She will be the sixth consecutive woman to hold the top staff job — although some shared the duties with a man — for a California governor. Lynn Schenk served under former Gov. Gray Davis. Patricia Clarey and Susan Kennedy worked for Schwarzenegger. After the death in March of Nancy McFadden, Brown’s most trusted advisor, Diana Dooley filled the role for Brown.

“Nothing thrills me more,” said Cassandra Pye, a political strategist and former deputy chief of staff to Schwarzenegger. “I really believe that women bring so much to the conversation.”

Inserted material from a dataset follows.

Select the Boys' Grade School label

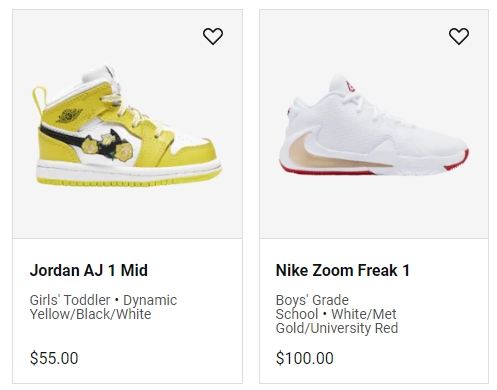pyautogui.click(x=312, y=307)
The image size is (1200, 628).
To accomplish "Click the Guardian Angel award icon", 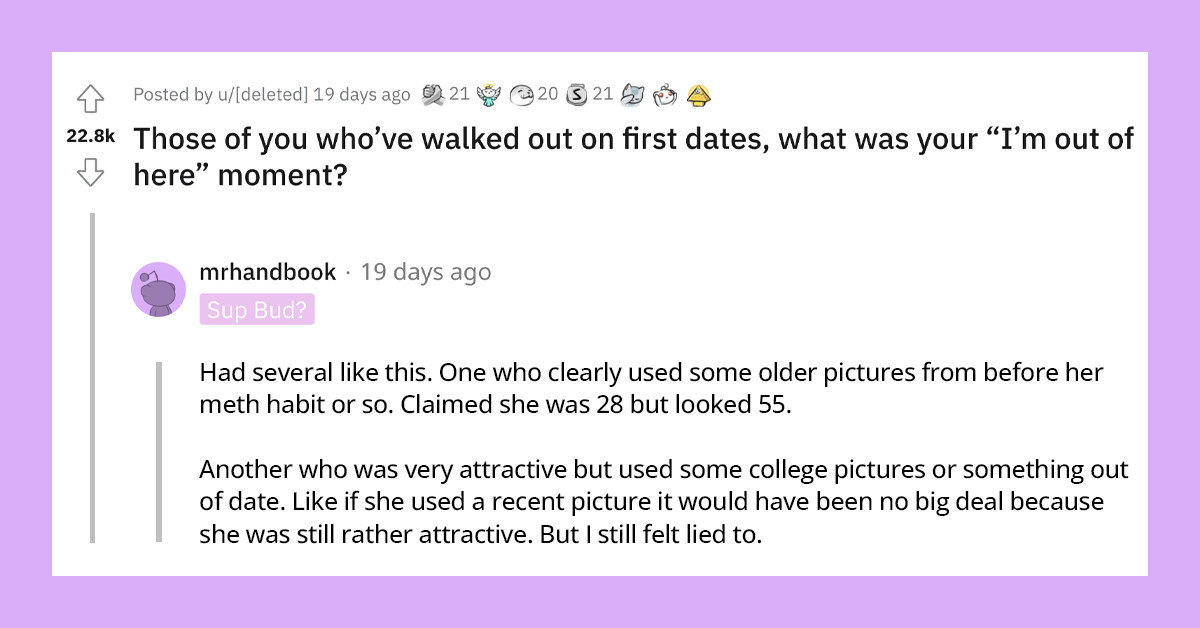I will pyautogui.click(x=487, y=95).

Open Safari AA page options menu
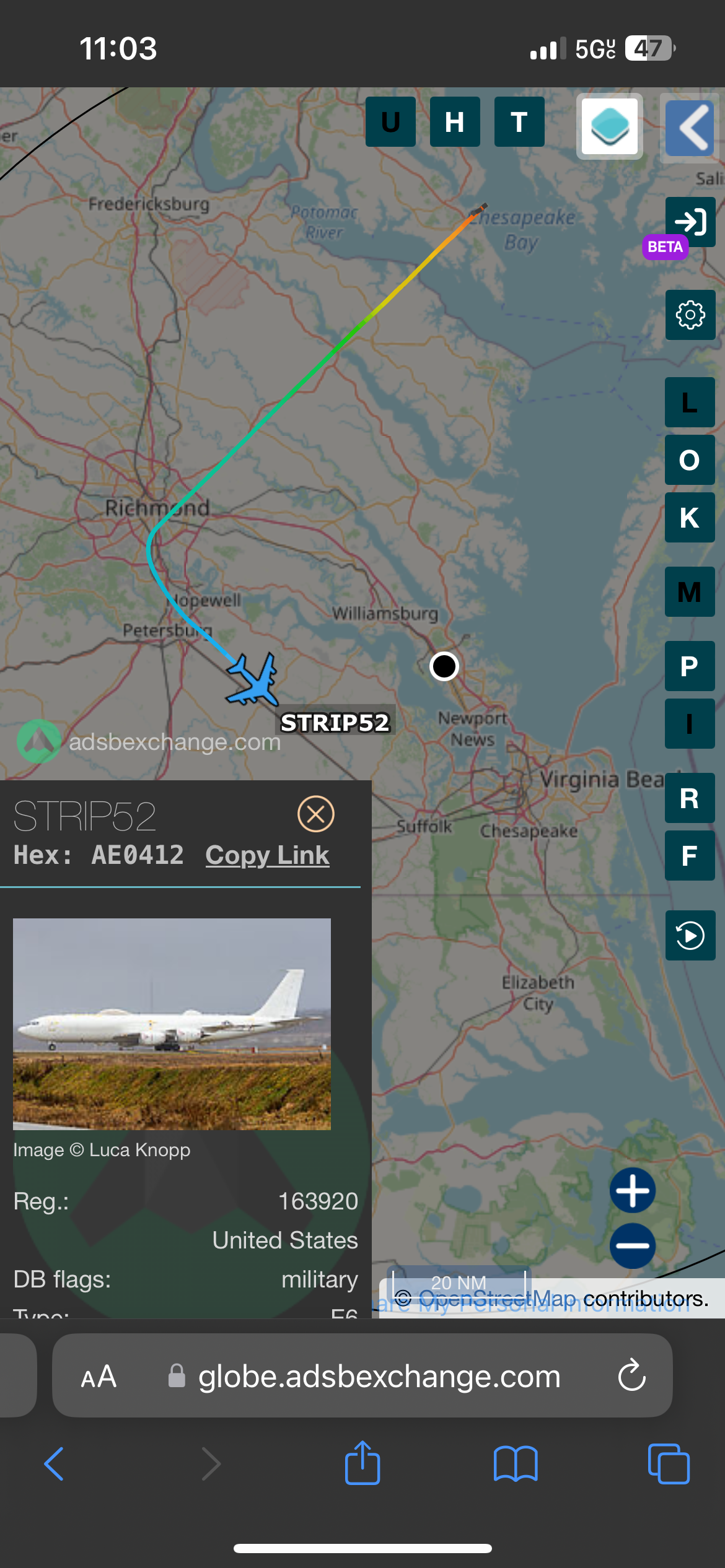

Newsom’s choice for his No. 2 aide, Matosantos, has a deeper Capitol resume. She served as the top budget official under Brown and his predecessor, Schwarzenegger. She was also a deputy legislative secretary in Schwarzenegger’s office and worked in the state Health and Human Services Agency.

“He couldn’t have picked anyone better. Ana is the greatest,” Schwarzenegger said.

Matosantos has experience overseeing the state budget in dire times; she was at the helm when California faced a $27-billion shortfall.

“My organization — we were pretty pissed at her during the Schwarzenegger days,” said Alma Hernandez, executive director of the influential Service Employees International Union California. “But there was never a moment where we didn't think she wasn't trying to take care of those that needed the most.”

Hernandez said Matosantos’ Capitol experience would help offset O’Leary’s newness to Sacramento.

“You have someone who was thinking really big and bold on a national level for Hillary, and you couple that with someone who knows how state government works, how budgets get made, how we actually govern,” Hernandez said. “I think they're going to be an all-star team.”

Newsom also announced that Californians could go to gavinnewsom.com for updates on the transition and to apply for administration jobs.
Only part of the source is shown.